Liberté académique: les défis de la lecture du pouvoir

Alexandre Dubé, Professeur d’histoire au Département des sciences humaines et sociales

Liberté académique! Ce syntagme semble devenu à la fois cri de ralliement et rempart. Cri de ralliement, car il invite la communauté universitaire, et plus particulièrement les professeurs qui s’en réclament, à la défense d’un principe qui semble devoir apparaître fondamental à la constitution du savoir. Rempart, car c’est par ce principe que l’on espère mettre à distance les sourdes menaces qui semblent planer sur l’université. Or, depuis quelques semaines, on a découvert, non sans surprise, que tant le principe que les menaces demeurent imprécis. De qui, ou de quoi, la liberté académique doit-elle « nous » protéger? Car il s’agit bien, par-delà les multiples tentatives de définition, de protection dont il s’agit. Contre quoi? Contre « l’orthodoxie ou la menace de représailles et la discrimination » propose l’Association canadienne des professeures et professeurs d’université. Orthodoxie, représailles et discrimination demeurent des notions largement plastiques; l’identité de ceux qui sont susceptibles de les manier comme armes, et de ceux susceptibles d’en être victimes ne le sont pas moins. La liberté académique concerne-t-elle avant tout les institutions ou les professeurs? Protège-t-elle la liberté d’expression hors de la classe? Est-elle soumise à la surveillance des tribunaux?

À ces questions, on a mobilisé, et on mobilisera encore, les ressources du droit et de l’histoire. Le droit est en effet l’un des remparts privilégiés par nos sociétés qui y trouvent fréquemment la traduction pratique de principes abstraits, circonscrits par des limites que l’on espère toujours plus claires qu’elles ne le sont réellement. Car le droit s’enracine lui-même à l’histoire, appelée à la rescousse quand on découvre que les règles que l’on croyait se suffire à elles-mêmes requièrent, encore et toujours, une interprétation, une indexation entre ce qui doit être, et ce qui est[1]. L’histoire, donc, y compris l’histoire juridique, offre les ressources de la durée, de la tradition, de la coutume. Elle propose des situations, des cas, où les limites ont été tracées, où, parmi la multitude de sens possibles, certains ont été éprouvés, testés, préférés. La liberté académique rejoint donc ces notions « nébuleuses », pour reprendre les mots de François-Olivier Dorais et Vincent Morin en ces pages, qui « constituent », au sens propre, l’essence de l’université.

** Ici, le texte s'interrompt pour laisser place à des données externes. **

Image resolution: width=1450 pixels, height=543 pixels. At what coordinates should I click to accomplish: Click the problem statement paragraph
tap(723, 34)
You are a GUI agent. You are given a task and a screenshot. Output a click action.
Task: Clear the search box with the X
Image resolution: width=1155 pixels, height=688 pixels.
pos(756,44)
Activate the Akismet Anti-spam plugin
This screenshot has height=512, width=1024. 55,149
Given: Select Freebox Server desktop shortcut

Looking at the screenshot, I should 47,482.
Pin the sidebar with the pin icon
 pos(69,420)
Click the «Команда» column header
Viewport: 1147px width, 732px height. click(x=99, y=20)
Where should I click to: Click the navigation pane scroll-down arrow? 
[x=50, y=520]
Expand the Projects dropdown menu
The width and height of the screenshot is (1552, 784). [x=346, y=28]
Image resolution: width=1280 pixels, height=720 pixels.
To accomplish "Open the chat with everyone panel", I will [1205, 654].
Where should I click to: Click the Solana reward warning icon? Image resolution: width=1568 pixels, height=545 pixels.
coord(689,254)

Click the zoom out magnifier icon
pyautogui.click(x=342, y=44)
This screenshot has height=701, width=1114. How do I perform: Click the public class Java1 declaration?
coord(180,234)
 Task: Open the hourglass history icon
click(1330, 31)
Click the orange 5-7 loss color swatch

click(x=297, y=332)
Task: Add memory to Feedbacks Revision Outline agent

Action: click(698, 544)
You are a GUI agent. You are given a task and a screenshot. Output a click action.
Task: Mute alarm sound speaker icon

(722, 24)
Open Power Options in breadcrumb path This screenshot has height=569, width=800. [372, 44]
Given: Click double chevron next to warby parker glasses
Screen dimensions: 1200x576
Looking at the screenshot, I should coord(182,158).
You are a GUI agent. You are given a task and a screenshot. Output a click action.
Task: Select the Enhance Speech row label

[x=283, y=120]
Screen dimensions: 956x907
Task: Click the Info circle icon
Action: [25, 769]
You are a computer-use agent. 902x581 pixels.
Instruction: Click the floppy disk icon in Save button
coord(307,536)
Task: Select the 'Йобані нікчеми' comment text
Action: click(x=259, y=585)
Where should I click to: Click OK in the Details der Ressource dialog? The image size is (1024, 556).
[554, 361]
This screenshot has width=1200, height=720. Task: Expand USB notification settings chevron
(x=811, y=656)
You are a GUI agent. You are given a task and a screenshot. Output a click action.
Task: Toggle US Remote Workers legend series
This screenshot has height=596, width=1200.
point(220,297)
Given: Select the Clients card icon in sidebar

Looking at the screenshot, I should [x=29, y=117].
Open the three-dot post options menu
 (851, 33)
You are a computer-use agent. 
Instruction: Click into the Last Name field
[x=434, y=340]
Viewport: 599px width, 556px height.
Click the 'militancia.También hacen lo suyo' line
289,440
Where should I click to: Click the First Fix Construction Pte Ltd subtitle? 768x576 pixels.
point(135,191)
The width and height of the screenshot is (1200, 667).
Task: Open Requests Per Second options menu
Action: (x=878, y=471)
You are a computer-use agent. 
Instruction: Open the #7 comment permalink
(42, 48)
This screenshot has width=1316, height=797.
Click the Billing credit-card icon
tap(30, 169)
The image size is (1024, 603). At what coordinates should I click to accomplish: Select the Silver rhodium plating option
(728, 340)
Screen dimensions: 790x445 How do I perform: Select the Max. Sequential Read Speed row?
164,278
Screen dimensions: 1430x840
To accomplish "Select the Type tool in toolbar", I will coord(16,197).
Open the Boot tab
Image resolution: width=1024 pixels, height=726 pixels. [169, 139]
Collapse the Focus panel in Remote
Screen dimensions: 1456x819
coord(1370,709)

C’est une constitution coutumière certes, faite de principes tacites, implicites, rarement explorés, mais une constitution tout de même. Refaire l’histoire de l’université et de la liberté académique, c’est souvent espérer en révéler l’âme, et éclairer le droit.

Ainsi, Yves Gingras, historien des sciences et l’un des experts nommés par le Gouvernement du Québec pour examiner la question de la liberté académique, a récemment offert dans les médias de brefs rappels historiques (Le Devoir, Radio-Canada, TV5 Monde) sur l’ancienneté même de la notion de liberté académique, évoquant des conflits et controverses entre clercs et théologiens dès le XIIIe siècle ou encore – par un bond quelque peu étourdissant de cinq siècles – les interventions du roi de Prusse blâmant l’enseignement d’Emmanuel Kant en 1793. La leçon qu’Yves Gingras nous appelle à tirer de ce panorama est claire : l’enseignement universitaire a toujours su déranger : d’abord l’Église, puis l’État et désormais une « minorité bruyante » d’étudiants[2].

Je laisse à d’autres le soin de se pencher tant sur les interprétations légales de la liberté académique que sur l’histoire de ses avatars, car je ne suis ni légiste, ni historien de l’université mais historien du pouvoir. Et il me semble que, de l’Église et de l’État à une « minorité bruyante », on parcourt ainsi les éléments d’une transformation subtile, mais importante de notre compréhension et de nos analyses du pouvoir. Ces forces – Église, État, groupes organisés de la société civile – contre lesquelles on invoque la liberté académique ne sont guère les mêmes. Les ressources financières ou coercitives que l’État ou les Églises ont pu, et peuvent encore, mobiliser contre des contenus, des individus, voire même des facultés entières sont d’autant plus faciles à identifier que l’État et les Églises s’annoncent généralement bruyamment comme lieux de pouvoir. C’est cette position, en surplomb du monde universitaire, qui a historiquement conditionné la liberté académique comme processus de mise à distance des États et des Églises. Processus, car cette mise à distance n’est jamais complétée; mise à distance et non rupture, car si l’université s’est parfois opposée aux interventions de l’État, ou de l’Église, elle a largement été créée pour lui offrir ses ressources. L’État et les Églises y ont trouvé leurs serviteurs – officiers de justice, théologiens et éventuellement fonctionnaires.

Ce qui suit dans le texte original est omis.